Russ, Rost und Vogeldreck
«Das ist nicht etwa Grünspan, sondern eine Patina», erklärt Bertsch und zeigt auf die Bronzestatue, die von einem Grünschimmer überzogen ist. «Patina ist die Oberflächenschicht, die man anbringt, um die Bronze zu schützen.» Im Fall Bubenberg hat diese über die letzten Jahrzehnte arg gelitten: «Die schwarzen Flecken stammen aus der Zeit, als man hier in Bern noch mit Kohle heizte und das Tram mit Dampf angetrieben wurde.» Dazu gesellten sich über die Jahre Vogeldreck und Roststaub.
«Die Schmutzschicht war bis zu drei Millimeter dick», sagt Bertsch. «Bevor ich die Skulptur behandelt habe, sah dieser Bubenberg von hinten aus wie ein Schlumpf: bläulich statt grün.» Er schliesst daraus, dass das Denkmal seit seinem Umzug 1930 nicht mehr gereinigt wurde. Da schrillen beim Restaurator die Alarmglocken. «Solche Denkmäler sind von einem unschätzbaren Wert: Meisterkünstler und Meistergiesser haben sie geschaffen, das kann man sich heute kaum mehr leisten.» Seit Ende Mai kommt Bertsch fast täglich hierher und wandert mit seinen Augen die Skulptur auf und ab. «Wo immer möglich möchte ich die ursprüngliche Patina erhalten.» Im Idealfall heisst das, dass er die Grüntöne auffrischt und anpasst. Doch das ist wesentlich komplizierter, als es klingt: Die Patina schützt nicht nur die Bronze. Sie dient auch dazu, Vertiefungen optisch hervorzuheben – der Statue also gewissermassen «etwas Leben einzuhauchen». An den Unterarmen strebt er etwa ein tiefes Olivgrün an, andere Stellen sollen Antikgrün werden.
Das perfekte Zusammenspiel der Grüntöne erfordert exakte Vorbereitungen mit viel Fingerspitzengefühl: Bertsch bepinselt die zerrütteten Stellen, meist nicht mehr als einige Quadratzentimeter auf einmal, mit einer Lösung aus basischen Kupfersalzen. Diese muss mit der feuchten Atmosphäre abgebunden werden. Dann kommt das Bürsten und Polieren. «Diese Vorgänge muss ich so oft wiederholen, bis ich den gewünschten Grünton erreiche», sagt Bertsch. «Aber Bronze ist unberechenbar – das Metall reagiert auf dieselbe Behandlung jeweils sehr unterschiedlich.»
Klima verzögert Sanierung
Zum Freilegen von Schmutz und Rost greift Bertsch zum Schleifgerät. «Ich muss dann die Patina Schicht um Schicht rekonstruieren.» Sind die gewünschten Grüntöne einmal erreicht und bleiben sie stabil, kann er die Oberfläche versiegeln. «Man wärmt das Metall mit dem Gasbrenner auf und trägt einen Hartwachs auf.

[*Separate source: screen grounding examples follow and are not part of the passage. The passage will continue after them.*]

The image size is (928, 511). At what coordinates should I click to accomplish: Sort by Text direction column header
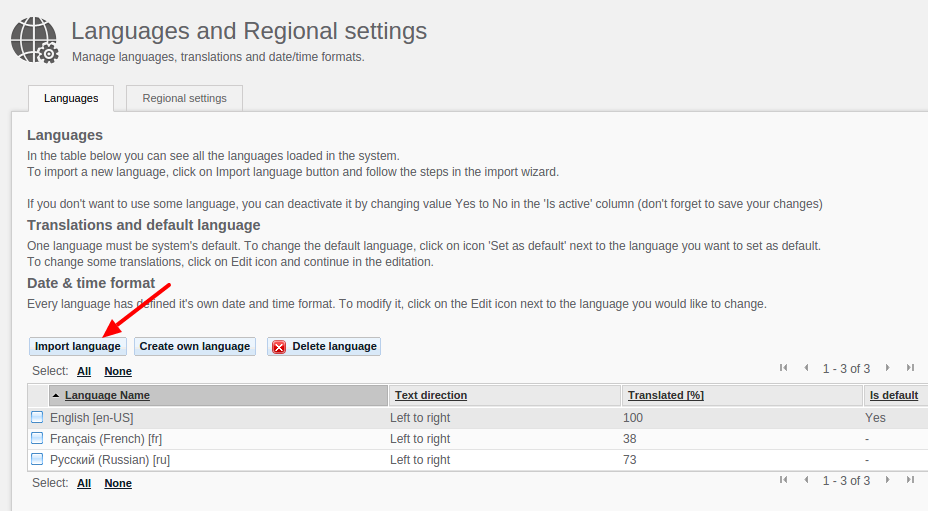pyautogui.click(x=431, y=395)
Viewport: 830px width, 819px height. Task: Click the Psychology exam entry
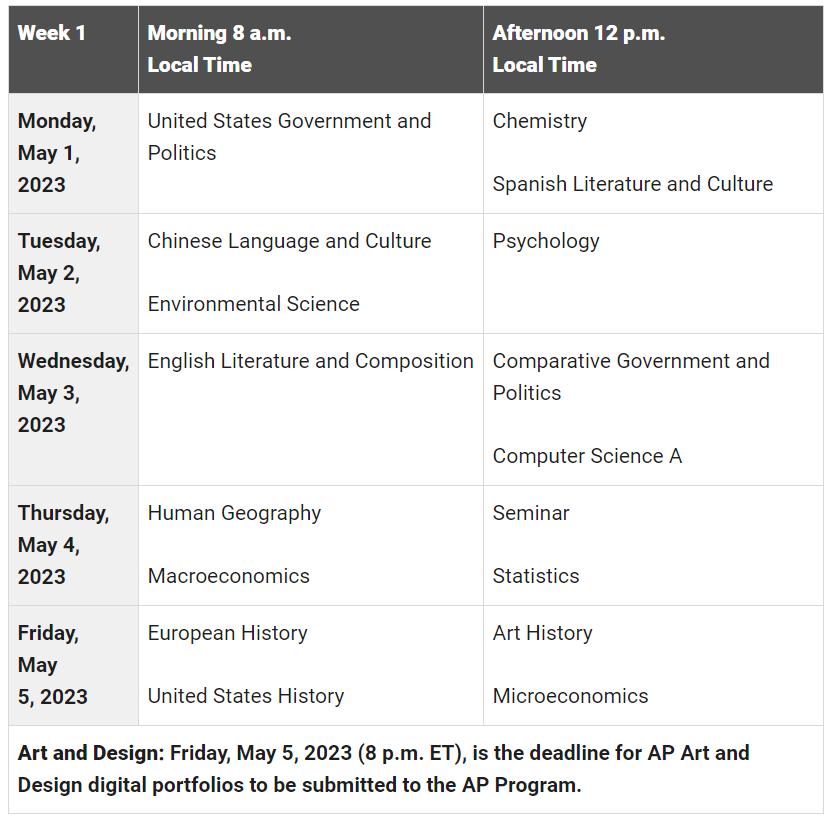click(546, 241)
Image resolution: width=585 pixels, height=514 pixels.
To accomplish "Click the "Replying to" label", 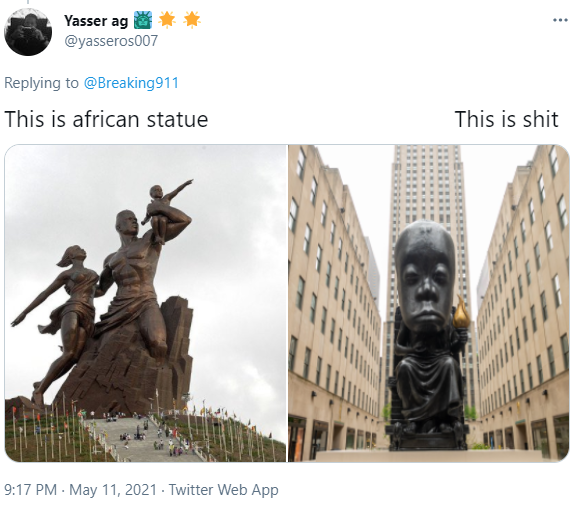I will click(41, 83).
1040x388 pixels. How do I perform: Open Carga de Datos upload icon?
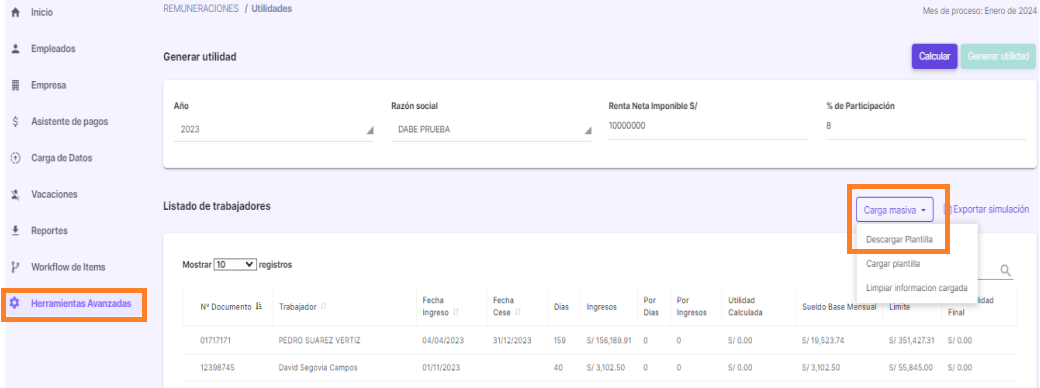coord(16,159)
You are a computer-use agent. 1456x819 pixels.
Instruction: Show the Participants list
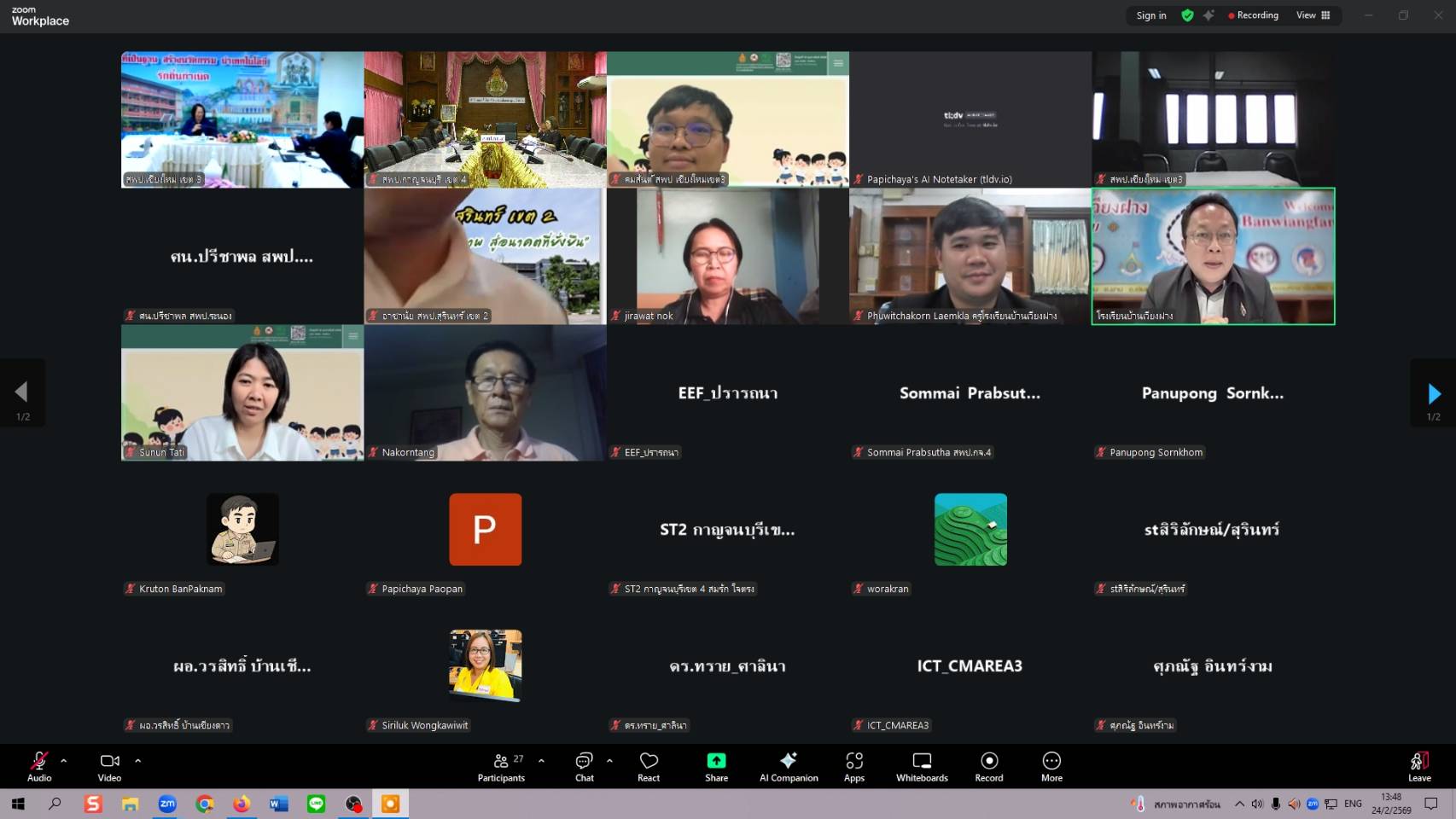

Das hält dann mehrere Jahre.» Zu schaffen macht ihm aber die Trockenheit. Denn ohne genügend Luftfeuchtigkeit laufen die chemischen Reaktionen nicht wie gewünscht ab. Die Sanierungsarbeiten verzögern sich deshalb. Sie dauern bis im September, dies hat auf Anfrage auch Hochbau Stadt Bern bestätigt.
Dass das Bubenberg-Denkmal nicht noch stärker beschädigt ist, liegt laut Bertsch an der Legierung, aus dem der Verteidiger von Murten 1897 in Paris gegossen wurde. «Die Bronze besteht zu 84 Prozent aus Kupfer, dazu kommen 15 Prozent Zinn und etwas Zink. So muss es sein.» Dies sei nicht immer der Fall, etwa beim Welttelegraphen-Denkmal am Helvetiaplatz, das Bertsch vor einigen Jahren sanierte. Es wurde während des Ersten Weltkrieges aus einem abenteuerlichen Metallmix gefertigt: Dachrinnen aus Blei, Kirchenglocken aus Messing. «Die Ressourcen waren knapp; man hat alles eingeschmolzen, was man auftreiben konnte.»